Did you know, John Blanke, a trumpeter for Henry VIII was in the Bayeux Tapestry?
A little-known fact is that black people and people of colour were living as ‘free people’ in the Tudor times, coming to Britain's shores in a variety of ways, mainly through trade with countries such as Morocco. But it wasn’t just in Elizabethan England that black people were making their presence known.
The Congolese ambassador Don Miguel Castro to the Netherlands in the 1640s was African and others such as Alessandro de’ Medici, Duke of Florence had a mother who was an African woman called Simonetta. Other notable black figures were members of Margaret of the Netherlands’ court, as well as many other black men and women, some of high status and ranking who were socially integrated into northern European cities.

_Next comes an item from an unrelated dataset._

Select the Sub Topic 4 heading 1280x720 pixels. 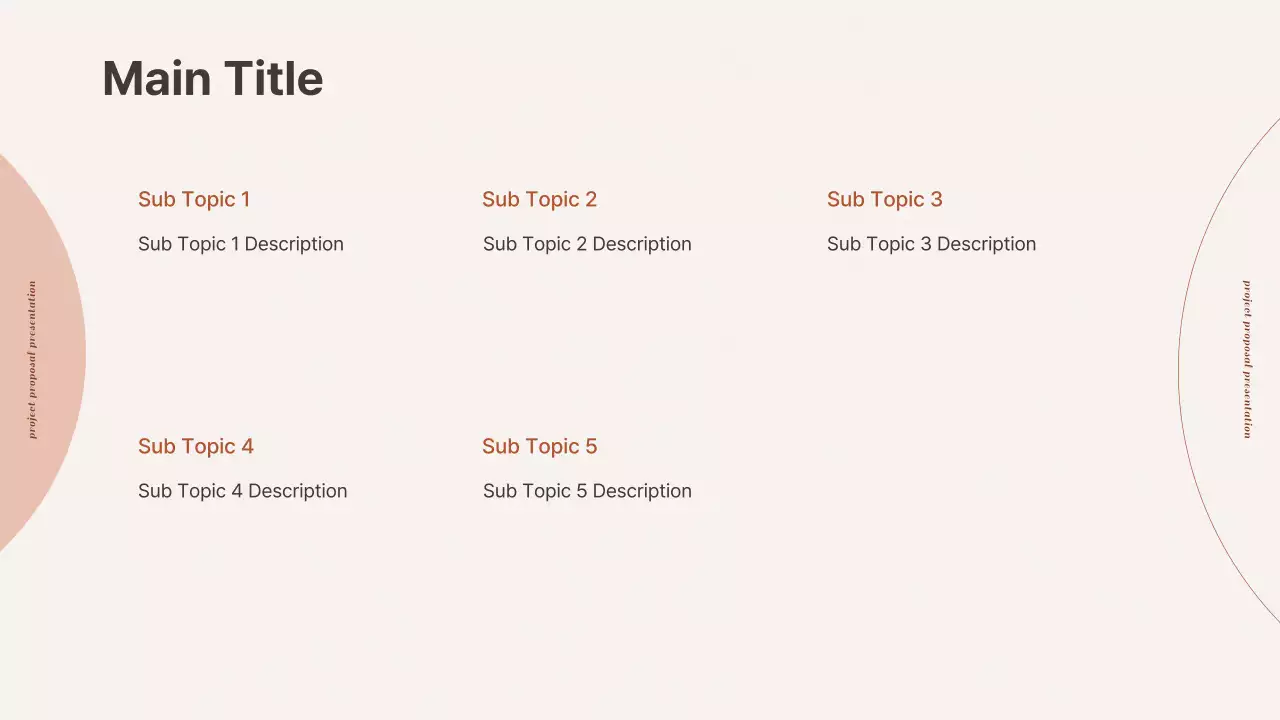pyautogui.click(x=196, y=446)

Rembrandt’s 1661 painting ‘Two African Men’ is one of the Dutch old master’s enigmatic works.
ENGLAND’S FREE SOIL
In England during the 16th century, there was a concept of ‘free soil’ which translated as meaning that if anyone set foot on England’s soil, they become free. The only court case to discuss slavery in this period concluded in 1659 that ‘England had too pure an air for slaves to breathe in’.

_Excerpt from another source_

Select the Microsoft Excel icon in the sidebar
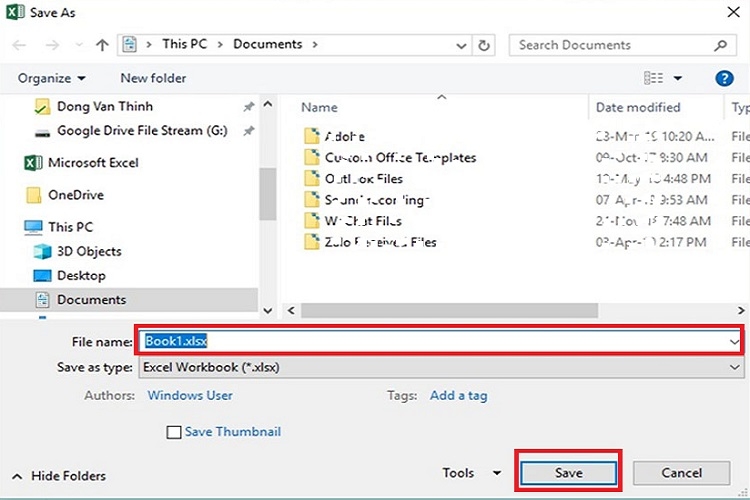Viewport: 750px width, 500px height. (33, 163)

Possibly the main reason why England had this reputation was that in the 1500s there were still no English colonies before 1607 and in the West Caribbean not until 1623. Before the infamous trade in human cargo in which England became a main player during the 17th and 18th centuries, most enslaved African people were transported by Spanish and Portuguese merchants to Europe and later to their respective colonies in the Caribbean.
JACQUES FRANCIS & JOHN BLANKE
King Henry VIII (1491 - 1547) held two black people in particularly high regard. Jacques Francis and John Blake represent vital evidence of Africans holding important positions in 16th-century England. Both men were respected for their formidable skills that were acknowledged by one of the most influential and powerful kings in history.

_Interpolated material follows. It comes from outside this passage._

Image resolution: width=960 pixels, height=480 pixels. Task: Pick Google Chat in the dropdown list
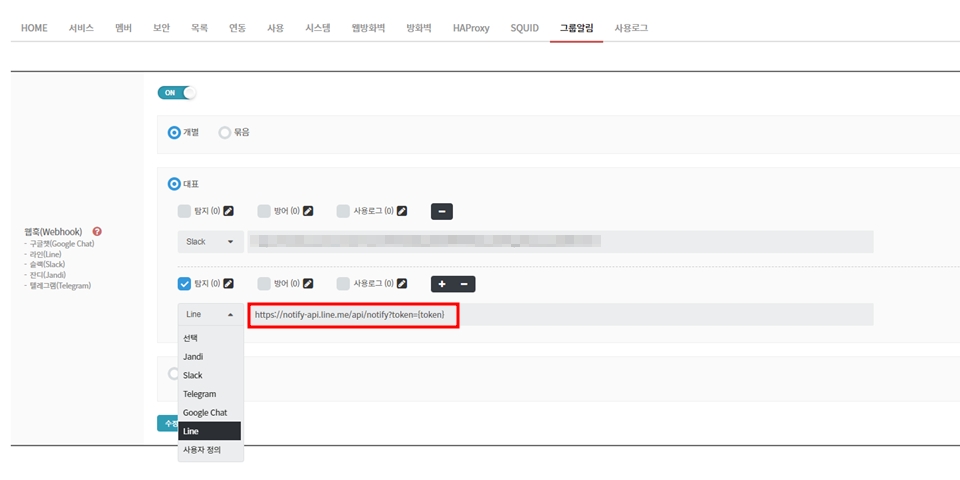click(205, 412)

Jacques Francis was held in high regard as he assisted King Henry VIII in retrieving lost treasure from a sunken ship. British people could not swim and so he was viewed as something of a miracle as he was able to swim. Jacques is also believed to be the first black man to give evidence in a British court.
John Blanke performed at Henry VIII's coronation in 1509, and in 1511 at the Westminster Tournament, a huge celebration organised in honour of the new prince, Henry. This child was born to Katherine of Aragon on 1st January 1511 but sadly died only ten days after the Tournament in February. It appears the 60 ft long Tournament Roll, (which depicts John Blanke twice, in the procession of people coming to and from the jousting event shown in the centre), was completed in that brief time. The Royal Exchequer accounts show that Blanke was paid ten times his usual wage for the Tournament, so he had cause for celebration too! And the following year, he had a personal celebration, as he married in 1512 and Henry VIII gave him a wedding present.